Akos et Nikos hochèrent la tête, en acceptation des excuses et en approbation des paroles d’Ed. Myrina quitta enfin Jeremy des yeux pour avaler un petit pain, l’air ennuyé.

— Que vas-tu faire de lui ? siffla Alexia alors que Jim et son oncle quittaient la pièce.

— L’inscrire au centre de formation des Fantômes. Il avait commencé à étudier à l’école de S.U.I avant que je le récupère, il connaît déjà le processus.

— Devenir Fantôme est bien plus ardu, marmonna Alexia en plantant des yeux méprisants sur Jeremy. Es-tu au moins certain qu’il a le niveau pour intégrer le centre ?

Un sourire tordu gagna les lèvres d’Edward, qui tenait toujours Jim par le poignet.

— C’est bien ce qu’on verra. S’il n’est pas assez bon, je trouverai bien un moyen de l’exploiter pour parvenir à mes fins.

Quand Jeremy et son oncle se retrouvèrent dans le couloir, l’adolescent trébucha et retint de justesse un haut-le-cœur.

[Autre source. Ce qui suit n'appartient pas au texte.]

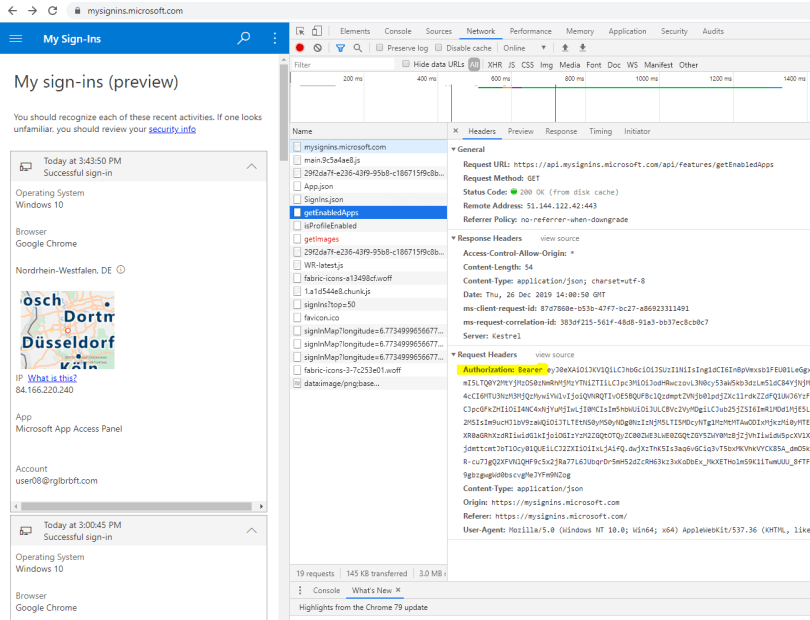Follow the security info link
Viewport: 810px width, 620px height.
click(172, 129)
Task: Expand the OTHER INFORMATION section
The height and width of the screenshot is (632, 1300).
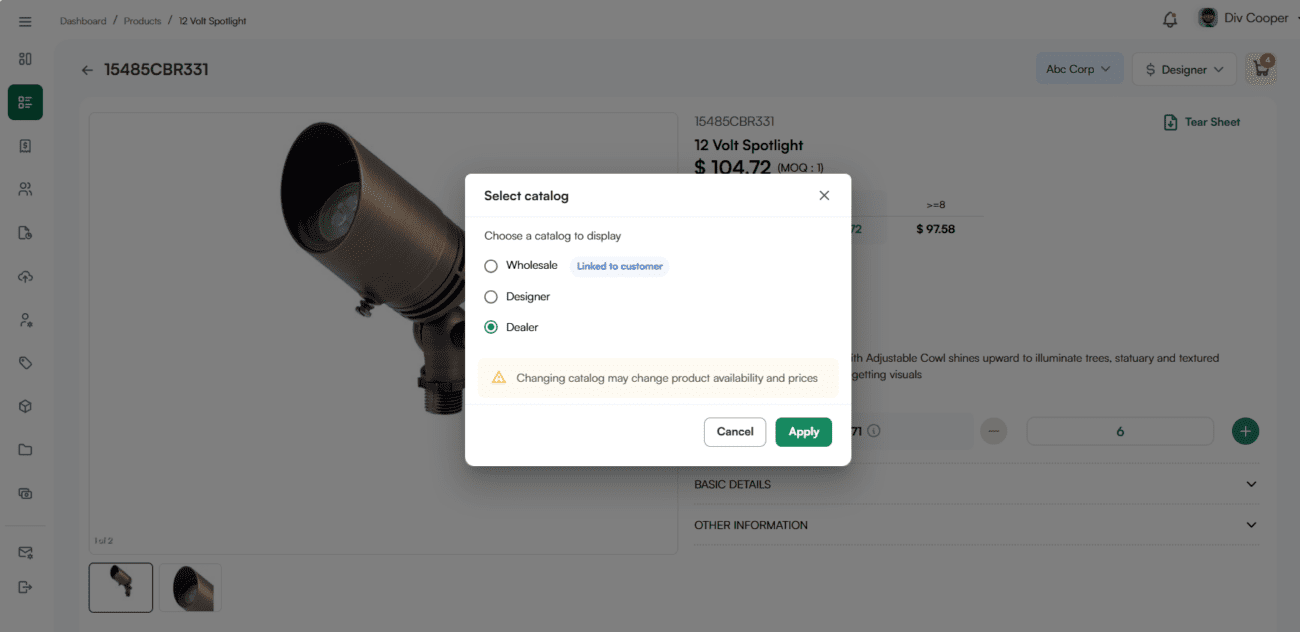Action: point(975,525)
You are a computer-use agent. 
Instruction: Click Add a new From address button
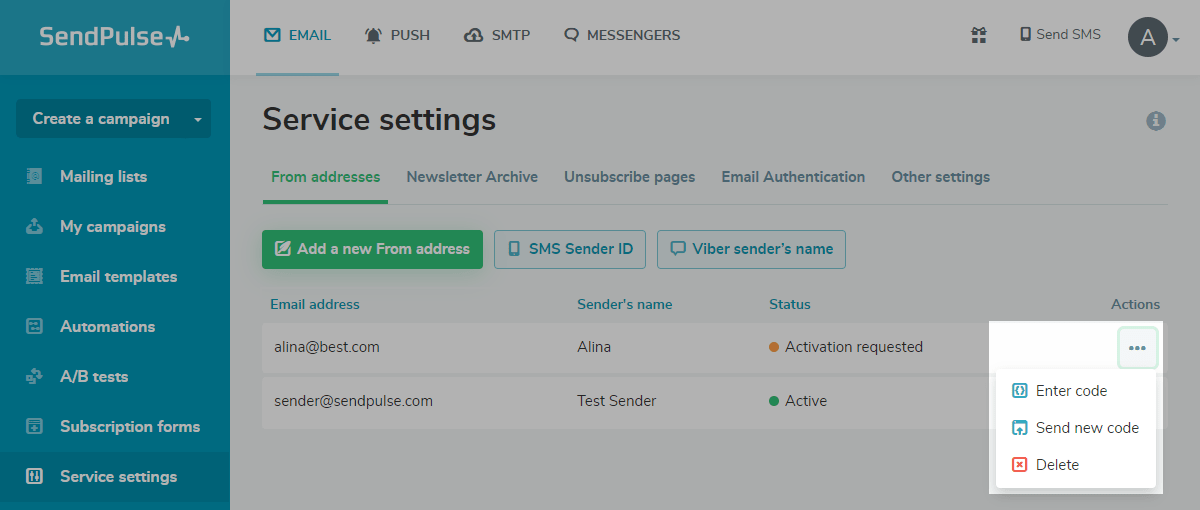(372, 249)
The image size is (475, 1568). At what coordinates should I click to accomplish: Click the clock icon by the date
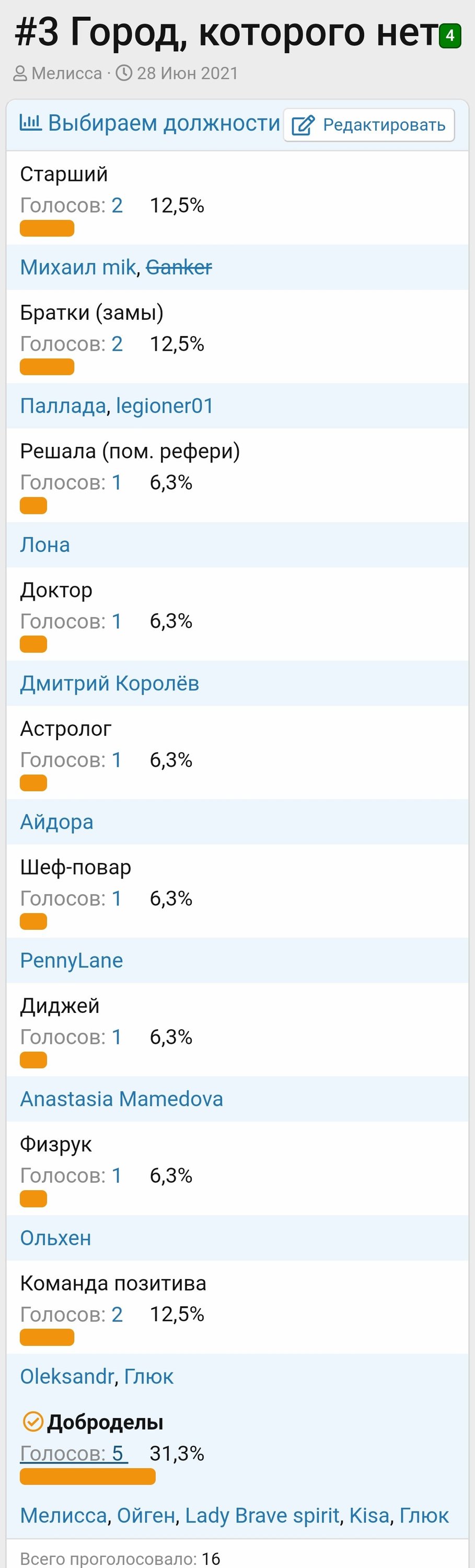click(124, 73)
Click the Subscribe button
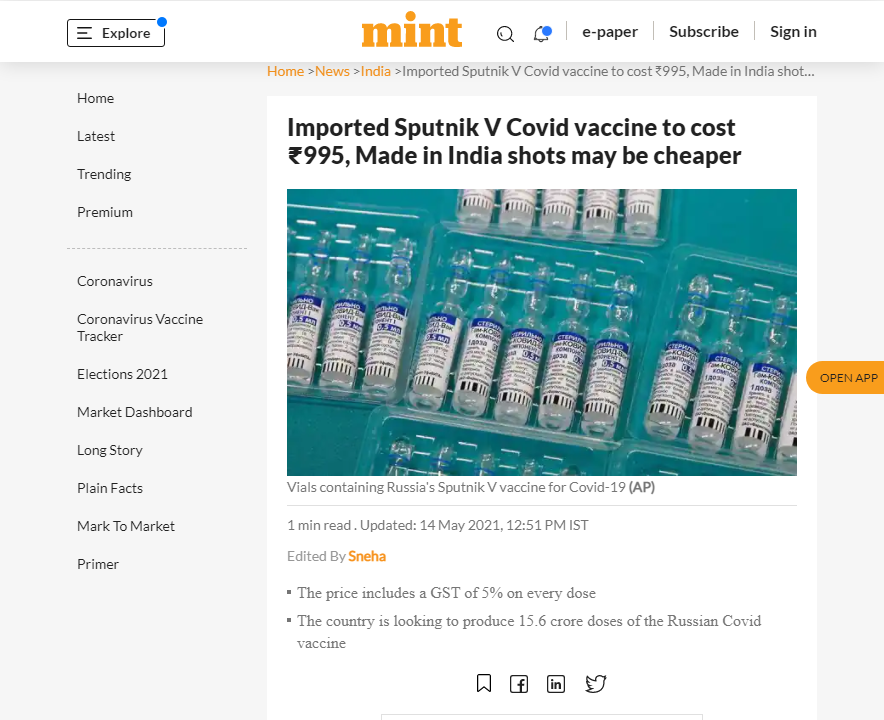 point(703,31)
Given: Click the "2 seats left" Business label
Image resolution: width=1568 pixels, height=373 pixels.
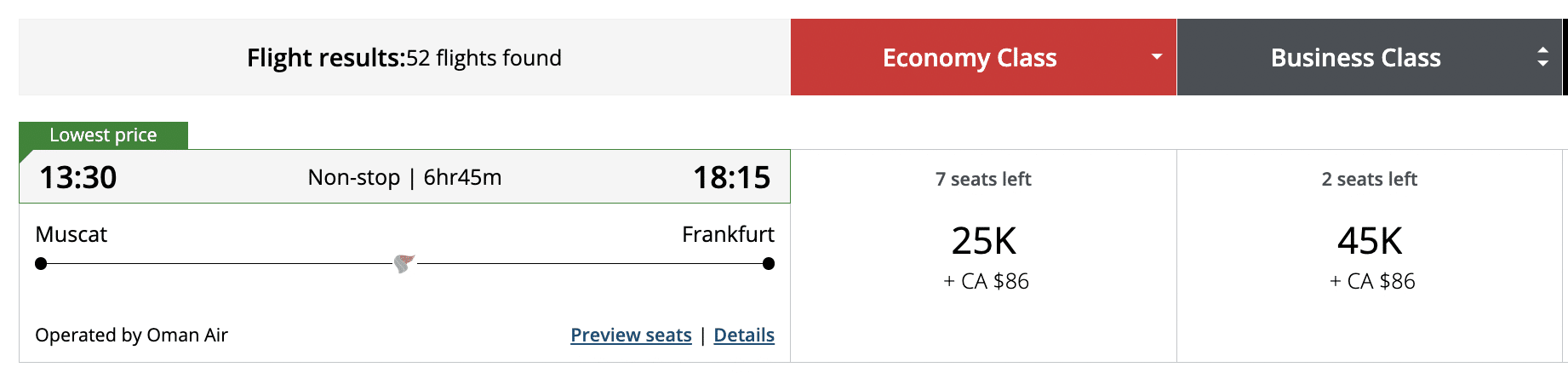Looking at the screenshot, I should (1369, 180).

Il ne savait pas qui de sa grand-mère, aux yeux brûlants de haine, ou de son oncle, à la pensée opportuniste, l’écœurait le plus.

Avec un juron exaspéré, Ed le redressa par le bras et le traîna à moitié jusqu’au bureau, où il le fit entrer sans ménagement. Jeremy se rattrapa de justesse au montant de lit de camp, la vue trouble, la gorge brûlée par la bile. Sa main blessée lui envoyait des vagues de douleur jusque dans l’omoplate.

— Repose-toi, lui intima Edward d’une voix lasse. Toi et moi, on a pas mal de boulot qui nous attend.

En se fermant, la porte plongea la pièce dans l’obscurité. Le silence se fit plus ardent.